Miri – 18 November 2011 – Curtin Sarawak Research Institute (CSRI) at Curtin University, Sarawak Malaysia (Curtin Sarawak) was officially launched on 9 November 2011.
CSRI is a multi-disciplinary research institute established this year to deliver scientifically-based solutions, principally to the energy and biotech industries, as well as to offer research fellowships to researchers.
The launch at the university campus was attended by the Mayor of Miri, Lawrence Lai; Professor Andy Chan, Director of Research in the Faculty of Engineering, University of Nottingham, Malaysia Campus and the event’s guest speaker; and representatives from industry, government agencies, professional bodies and other universities.
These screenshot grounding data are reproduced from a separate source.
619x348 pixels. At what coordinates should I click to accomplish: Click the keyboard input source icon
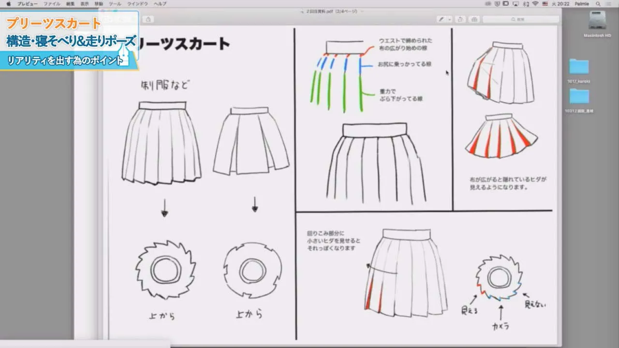pos(545,4)
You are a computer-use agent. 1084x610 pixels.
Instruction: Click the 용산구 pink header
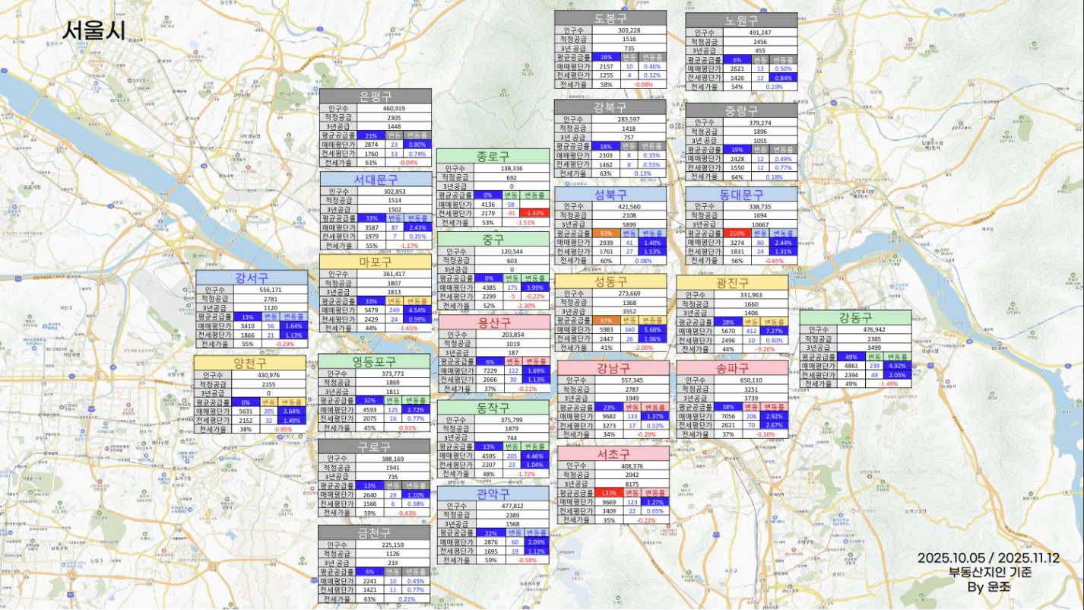click(x=493, y=322)
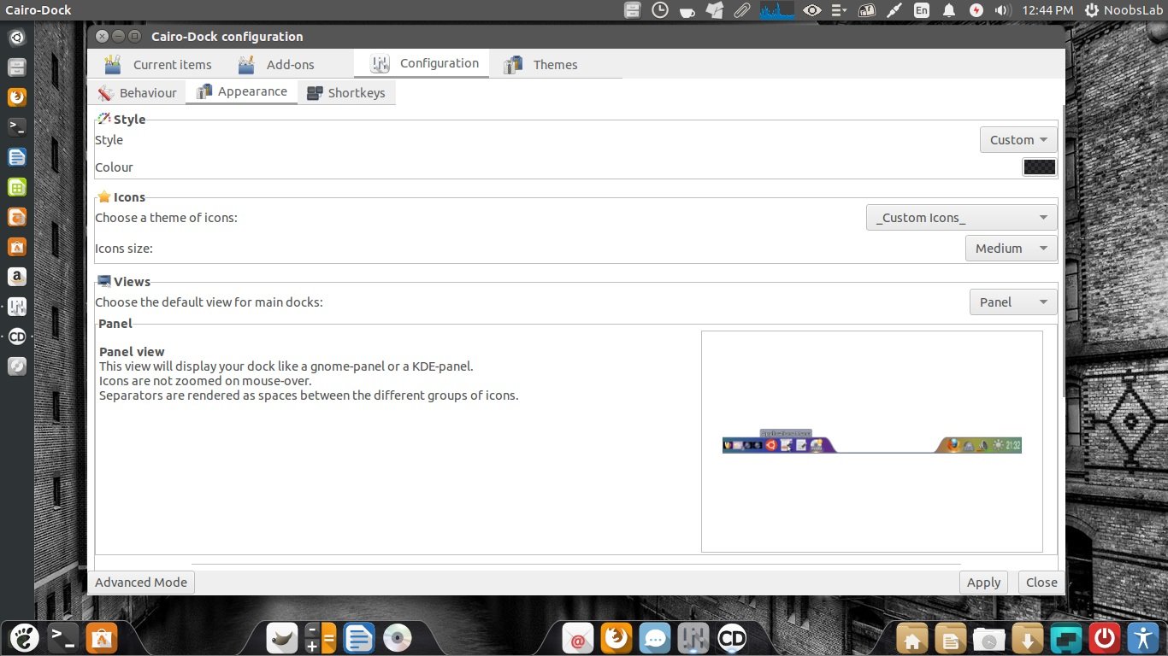
Task: Open the icons theme dropdown showing _Custom Icons_
Action: tap(961, 217)
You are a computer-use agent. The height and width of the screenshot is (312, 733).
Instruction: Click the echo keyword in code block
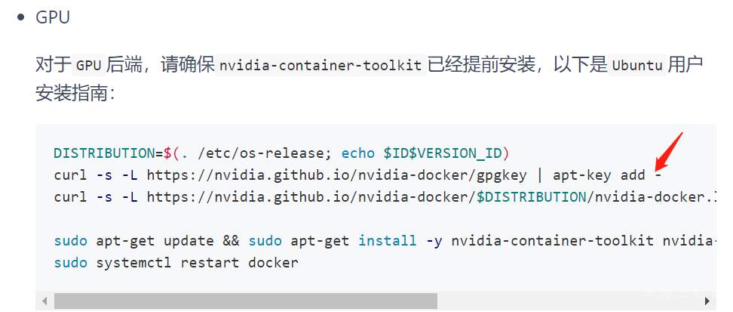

Also present were Curtin Sarawak’s Deputy Pro Vice-Chancellor, Professor Alistair Inglis; Director of CSRI, Professor Aaron Goh; Dean of the School of Engineering and Science, Professor Yudi Samyudia; and academic staff of the university.
According to Professor Goh, CSRI’s research focuses on six priority areas – renewable energies and biofuels, extraction and process engineering, sustainable tourism, sustainable resources, cultural and linguistic studies in native communities, and energy economics, policies and models.
“CSRI aspires to bring together the best minds to pursue opportunities and overcome challenges arising from the development of Sarawak and the region. It aims to achieve excellence in research by providing innovative solutions, contributing to policy-making, and directly improving the lives of the people in this region,” Professor Goh elaborated.
Meanwhile, the city mayor commended Curtin Sarawak for establishing CSRI, adding that the institute could be a key contributor in the making of Miri as a regional educational hub as envisioned by the state government.
He said students at Curtin Sarawak have the opportunity to engage in research, working alongside the university’s researchers, as part of their learning process. This will not only enrich the university’s research culture and help build its research capacity, but also enhance local academic research and the quality of higher education in Sarawak on the whole.
Sharing Lai’s sentiments, Professor Inglis said the establishment of CSRI and further development of Curtin Sarawak’s research, and its capacity to partner with others in research, will become increasingly important to the university’s contribution to the sustainable social, environmental and economic development of Sarawak and the broader national and international community. He added that, in recent years, Curtin Sarawak’s research activity has experienced extremely strong growth both in volume and significance, and CSRI will be the catalyst for even greater growth in the coming years.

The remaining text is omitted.